* [Your task]
The whole listing is to be set down again without alteration.

--*--

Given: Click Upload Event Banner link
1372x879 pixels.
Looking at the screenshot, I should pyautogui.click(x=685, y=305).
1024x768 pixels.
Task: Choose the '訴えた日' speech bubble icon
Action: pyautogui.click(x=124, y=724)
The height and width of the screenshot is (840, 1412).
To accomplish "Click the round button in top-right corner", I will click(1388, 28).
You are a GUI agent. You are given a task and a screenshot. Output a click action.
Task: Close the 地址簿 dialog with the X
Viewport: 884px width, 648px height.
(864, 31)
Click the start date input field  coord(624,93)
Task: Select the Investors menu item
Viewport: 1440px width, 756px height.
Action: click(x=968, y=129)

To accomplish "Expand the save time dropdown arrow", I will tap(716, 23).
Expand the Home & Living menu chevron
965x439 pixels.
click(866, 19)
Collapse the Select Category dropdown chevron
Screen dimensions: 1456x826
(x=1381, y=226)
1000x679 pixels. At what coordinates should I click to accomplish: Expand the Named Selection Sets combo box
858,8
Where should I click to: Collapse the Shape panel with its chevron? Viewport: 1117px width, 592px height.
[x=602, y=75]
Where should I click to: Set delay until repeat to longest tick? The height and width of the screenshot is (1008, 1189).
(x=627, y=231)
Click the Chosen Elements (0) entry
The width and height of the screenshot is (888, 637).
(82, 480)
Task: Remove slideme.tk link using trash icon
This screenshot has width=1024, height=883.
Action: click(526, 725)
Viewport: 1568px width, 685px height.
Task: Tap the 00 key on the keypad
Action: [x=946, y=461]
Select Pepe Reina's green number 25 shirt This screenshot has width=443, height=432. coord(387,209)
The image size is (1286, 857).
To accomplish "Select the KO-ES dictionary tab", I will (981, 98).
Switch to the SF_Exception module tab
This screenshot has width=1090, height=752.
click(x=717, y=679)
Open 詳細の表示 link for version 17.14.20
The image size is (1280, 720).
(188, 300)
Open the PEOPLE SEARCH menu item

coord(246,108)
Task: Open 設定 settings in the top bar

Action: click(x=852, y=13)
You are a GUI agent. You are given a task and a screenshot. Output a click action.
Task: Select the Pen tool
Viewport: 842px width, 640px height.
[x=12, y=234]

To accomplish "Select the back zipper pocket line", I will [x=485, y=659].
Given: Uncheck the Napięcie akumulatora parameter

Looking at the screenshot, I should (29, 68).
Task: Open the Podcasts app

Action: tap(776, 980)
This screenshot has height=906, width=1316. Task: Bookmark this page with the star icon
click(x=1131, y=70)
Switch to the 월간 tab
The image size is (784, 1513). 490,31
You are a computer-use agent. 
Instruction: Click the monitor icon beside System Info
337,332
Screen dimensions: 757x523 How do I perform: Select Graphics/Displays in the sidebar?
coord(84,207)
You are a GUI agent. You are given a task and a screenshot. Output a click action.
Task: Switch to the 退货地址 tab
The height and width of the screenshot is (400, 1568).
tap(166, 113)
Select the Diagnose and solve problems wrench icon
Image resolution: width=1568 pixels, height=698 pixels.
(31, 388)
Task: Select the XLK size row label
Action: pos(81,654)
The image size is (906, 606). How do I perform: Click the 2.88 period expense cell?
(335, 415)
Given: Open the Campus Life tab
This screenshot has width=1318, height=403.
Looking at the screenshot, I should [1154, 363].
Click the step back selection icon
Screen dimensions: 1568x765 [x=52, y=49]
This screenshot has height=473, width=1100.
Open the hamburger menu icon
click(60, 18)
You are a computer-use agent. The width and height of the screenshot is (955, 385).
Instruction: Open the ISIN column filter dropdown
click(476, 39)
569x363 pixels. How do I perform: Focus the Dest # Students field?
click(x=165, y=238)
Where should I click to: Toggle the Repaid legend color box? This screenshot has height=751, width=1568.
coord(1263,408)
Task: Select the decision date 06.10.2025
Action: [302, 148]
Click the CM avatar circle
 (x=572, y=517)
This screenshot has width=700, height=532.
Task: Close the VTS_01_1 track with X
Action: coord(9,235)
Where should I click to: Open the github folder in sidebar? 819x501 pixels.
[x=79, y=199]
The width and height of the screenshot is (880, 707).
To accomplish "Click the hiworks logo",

--*--

* [Solution to this task]
Given: Click Upload Event Banner link
1372x879 pixels.
Looking at the screenshot, I should pyautogui.click(x=685, y=305).
1024x768 pixels.
Task: Choose the '訴えた日' speech bubble icon
Action: pyautogui.click(x=124, y=724)
The height and width of the screenshot is (840, 1412).
To accomplish "Click the round button in top-right corner", I will click(1388, 28).
You are a GUI agent. You are given a task and a screenshot. Output a click action.
Task: Close the 地址簿 dialog with the X
Viewport: 884px width, 648px height.
(864, 31)
Click the start date input field  coord(624,93)
Task: Select the Investors menu item
Viewport: 1440px width, 756px height.
Action: click(x=968, y=129)

To accomplish "Expand the save time dropdown arrow", I will tap(716, 23).
Expand the Home & Living menu chevron
965x439 pixels.
click(866, 19)
Collapse the Select Category dropdown chevron
Screen dimensions: 1456x826
(x=1381, y=226)
1000x679 pixels. At what coordinates should I click to accomplish: Expand the Named Selection Sets combo box
858,8
Where should I click to: Collapse the Shape panel with its chevron? Viewport: 1117px width, 592px height.
[x=602, y=75]
Where should I click to: Set delay until repeat to longest tick? The height and width of the screenshot is (1008, 1189).
(x=627, y=231)
Click the Chosen Elements (0) entry
The width and height of the screenshot is (888, 637).
(82, 480)
Task: Remove slideme.tk link using trash icon
This screenshot has width=1024, height=883.
Action: click(526, 725)
Viewport: 1568px width, 685px height.
Task: Tap the 00 key on the keypad
Action: [x=946, y=461]
Select Pepe Reina's green number 25 shirt This screenshot has width=443, height=432. coord(387,209)
The image size is (1286, 857).
To accomplish "Select the KO-ES dictionary tab", I will (981, 98).
Switch to the SF_Exception module tab
This screenshot has width=1090, height=752.
click(x=717, y=679)
Open 詳細の表示 link for version 17.14.20
The image size is (1280, 720).
(188, 300)
Open the PEOPLE SEARCH menu item

coord(246,108)
Task: Open 設定 settings in the top bar

Action: click(x=852, y=13)
You are a GUI agent. You are given a task and a screenshot. Output a click action.
Task: Select the Pen tool
Viewport: 842px width, 640px height.
[x=12, y=234]

To accomplish "Select the back zipper pocket line", I will [x=485, y=659].
Given: Uncheck the Napięcie akumulatora parameter

Looking at the screenshot, I should (29, 68).
Task: Open the Podcasts app

Action: tap(776, 980)
This screenshot has height=906, width=1316. Task: Bookmark this page with the star icon
click(x=1131, y=70)
Switch to the 월간 tab
The image size is (784, 1513). 490,31
You are a computer-use agent. 
Instruction: Click the monitor icon beside System Info
337,332
Screen dimensions: 757x523 How do I perform: Select Graphics/Displays in the sidebar?
coord(84,207)
You are a GUI agent. You are given a task and a screenshot. Output a click action.
Task: Switch to the 退货地址 tab
The height and width of the screenshot is (400, 1568).
tap(166, 113)
Select the Diagnose and solve problems wrench icon
Image resolution: width=1568 pixels, height=698 pixels.
(31, 388)
Task: Select the XLK size row label
Action: pos(81,654)
The image size is (906, 606). How do I perform: Click the 2.88 period expense cell?
(335, 415)
Given: Open the Campus Life tab
This screenshot has width=1318, height=403.
Looking at the screenshot, I should [1154, 363].
Click the step back selection icon
Screen dimensions: 1568x765 [x=52, y=49]
This screenshot has height=473, width=1100.
Open the hamburger menu icon
click(60, 18)
You are a computer-use agent. The width and height of the screenshot is (955, 385).
Instruction: Open the ISIN column filter dropdown
click(476, 39)
569x363 pixels. How do I perform: Focus the Dest # Students field?
click(x=165, y=238)
Where should I click to: Toggle the Repaid legend color box? This screenshot has height=751, width=1568.
coord(1263,408)
Task: Select the decision date 06.10.2025
Action: [302, 148]
Click the CM avatar circle
 (x=572, y=517)
This screenshot has width=700, height=532.
Task: Close the VTS_01_1 track with X
Action: coord(9,235)
Where should I click to: Open the github folder in sidebar? 819x501 pixels.
[x=79, y=199]
The width and height of the screenshot is (880, 707).
To accomplish "Click the hiworks logo",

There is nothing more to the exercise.